Hoje é dia internacional de combate à corrupção e a pergunta que nos vêm à mente é: temos algo a comemorar? Muitos certamente responderão não. Casos de desvios de dinheiro público continuam nas manchetes dos jornais.

O Índice de Percepção da Corrupção no Brasil, medido pela Transparência Internacional, é um dos piores do mundo – 35, numa escala de 0 a 100, sendo 0 para altamente corrupto e 100 para muito íntegro.

Diante desse cenário, a pergunta que devemos nos fazer é como combater a corrupção? Entre as medidas está o fortalecimento do controle na gestão pública.

Para aprimorá-lo, é preciso que se invista constantemente nos seguintes mecanismos: prevenção, detecção, investigação, correção e monitoramento. É imprescindível que cada uma dessas etapas do controle funcione da melhor forma possível para estancar a corrupção.

Tudo começa com prevenção. Ela perpassa pela gestão da integridade e da ética, pelo máximo controle dos processos públicos e pela transparência dos dados. São mecanismos que inibem práticas de corrupção, mas infelizmente não o seu fim.

Por isso, é necessário fortalecer instrumentos de detecção como auditorias e canais de denúncia via ouvidoria.
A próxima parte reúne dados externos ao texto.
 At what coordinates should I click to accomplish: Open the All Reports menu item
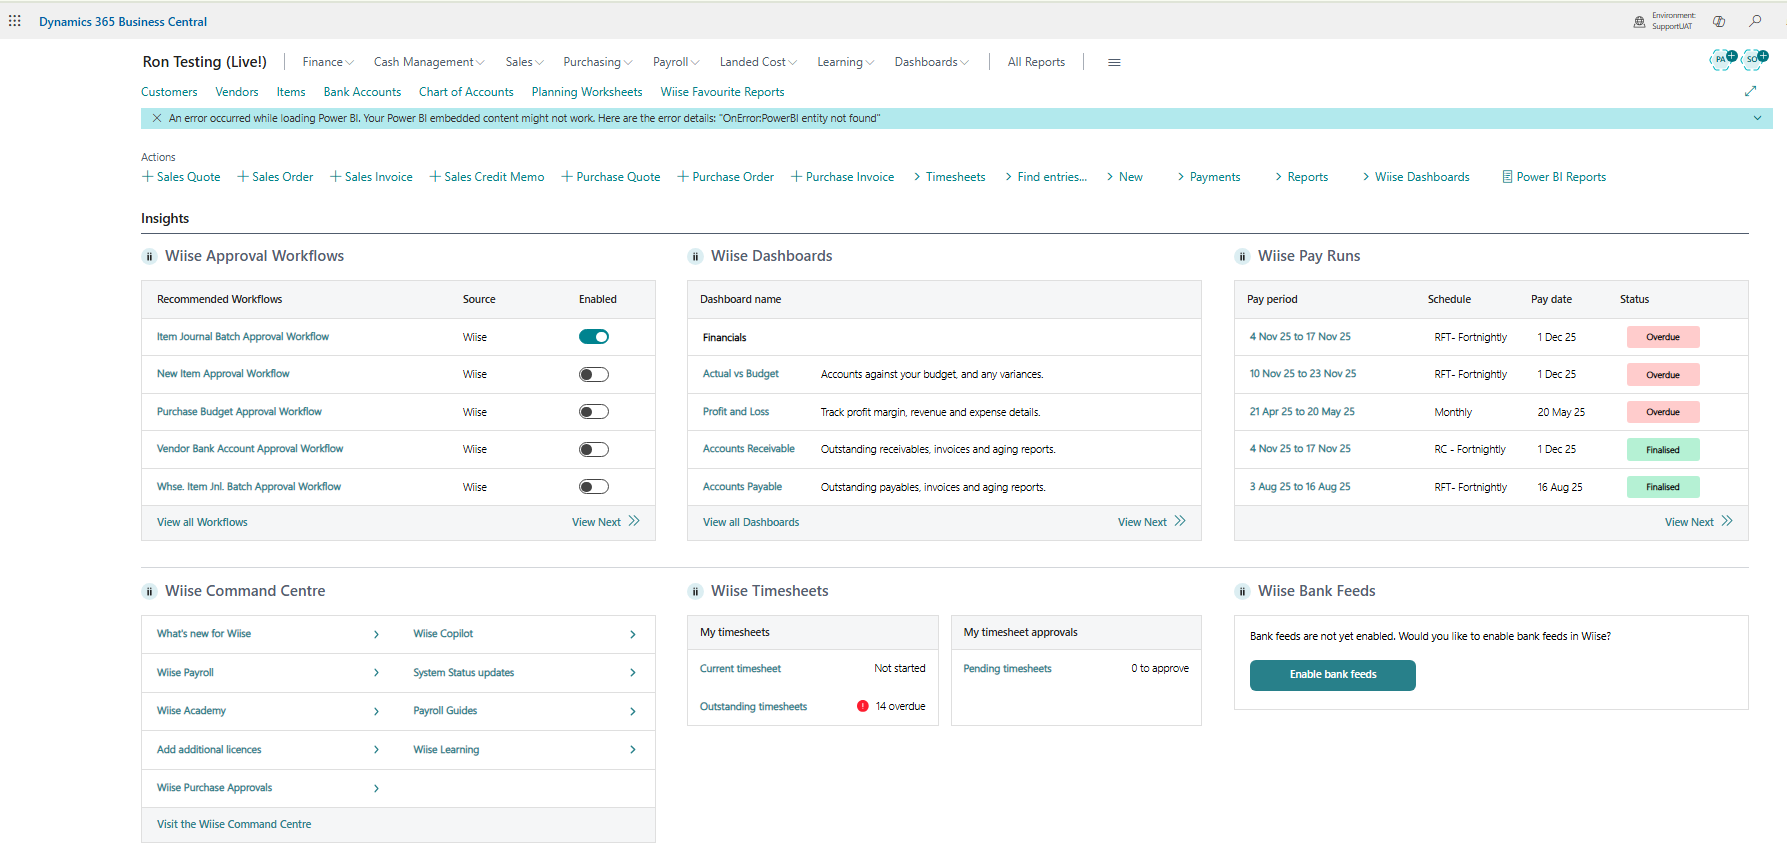click(x=1036, y=62)
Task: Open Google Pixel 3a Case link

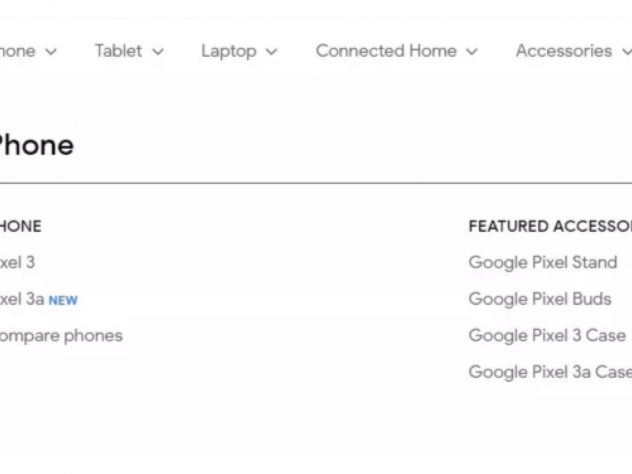Action: pos(549,372)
Nas etapas de prevenção e detecção, a atuação da sociedade organizada é imprescindível.

Após detectar irregularidades é preciso investigar, abrindo espaço para as áreas de auditoria e corregedoria obter provas que evidenciem e atestem os delitos detectados.

O próximo passo é garantir a responsabilização dos agentes públicos e privados envolvidos e o ressarcimento das perdas aos cofres públicos. Por último, o controle deve fazer um monitoramento constante para medir a eficiência das medidas anticorrupção.

Essa estruturação dos controles da administração pública é essencial para o combate à corrupção, mas ela requer mudança de cultura. É um grande desafio.

Hoje temos um esforço conjunto da rede de controle da gestão pública, formada pelas Controladorias, Tribunais de Contas, Ministérios Públicos, Polícia e Receita Federal, Conselhos Regionais e Observatórios Sociais. Mas precisamos que essa luta seja de cada um de nós.